STATED PROBLEM:
Please write out the lines below word for word, leaving the pictures out.

******************************

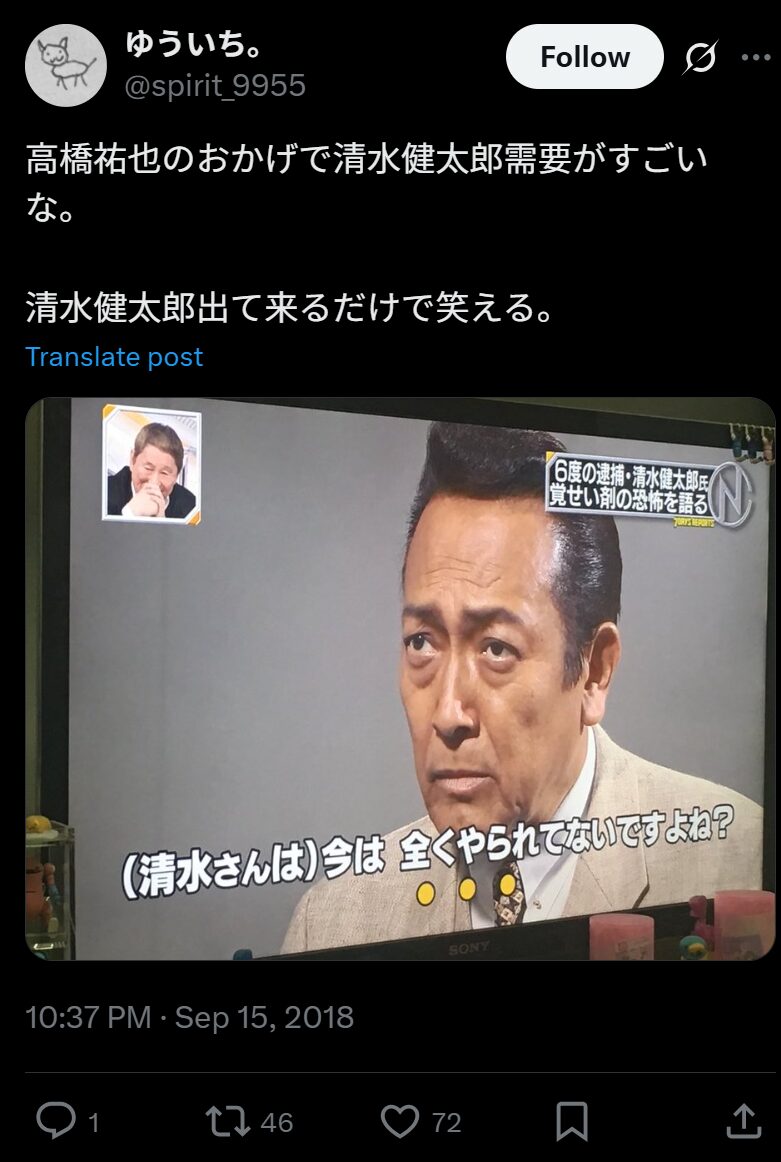This screenshot has height=1162, width=781.
Task: Like this post
Action: click(x=400, y=1121)
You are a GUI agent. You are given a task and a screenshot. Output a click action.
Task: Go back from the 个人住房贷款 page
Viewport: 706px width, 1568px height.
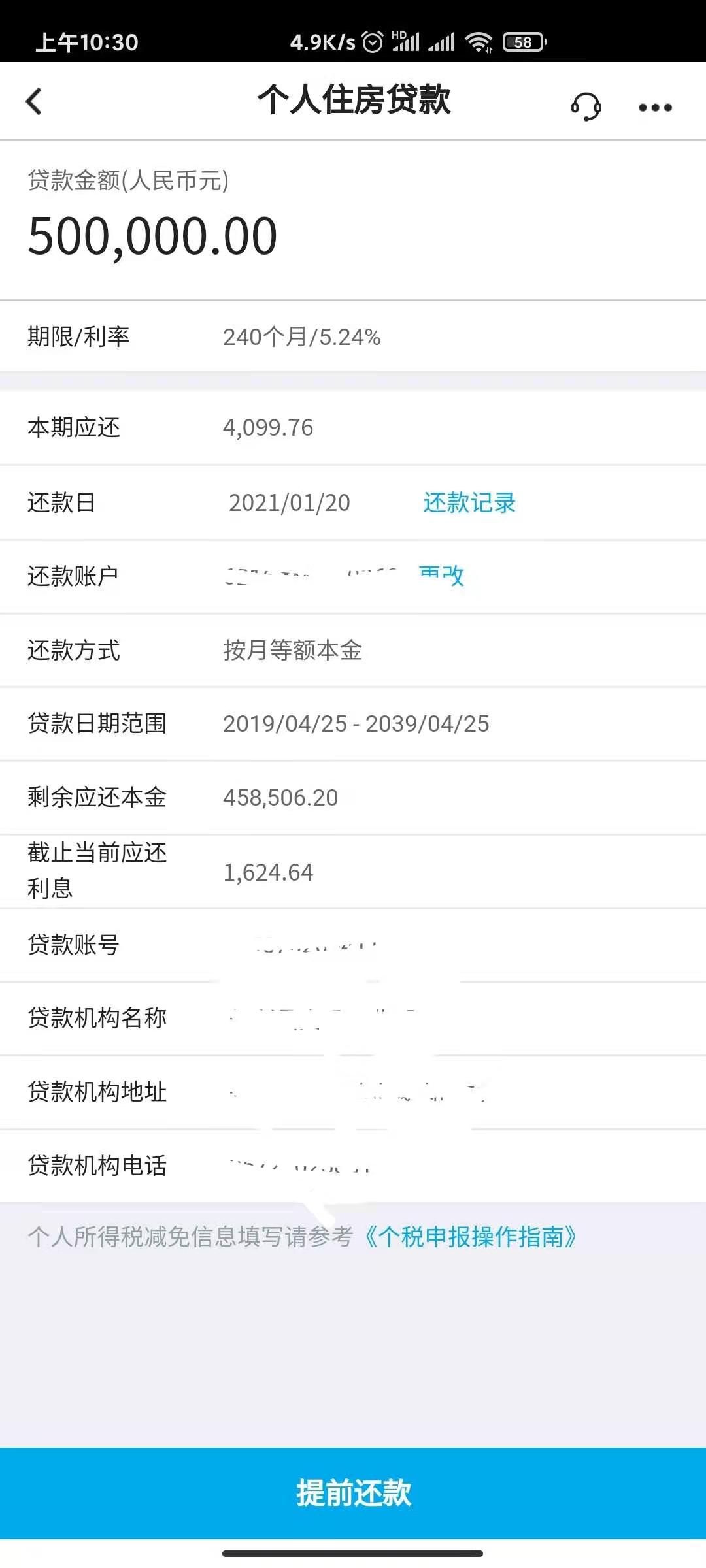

******************************

ANSWER TO THE EXERCISE:
This screenshot has height=1162, width=781.
Task: Like this post
Action: click(x=400, y=1121)
You are a GUI agent. You are given a task and a screenshot. Output a click action.
Task: Go back from the 个人住房贷款 page
Viewport: 706px width, 1568px height.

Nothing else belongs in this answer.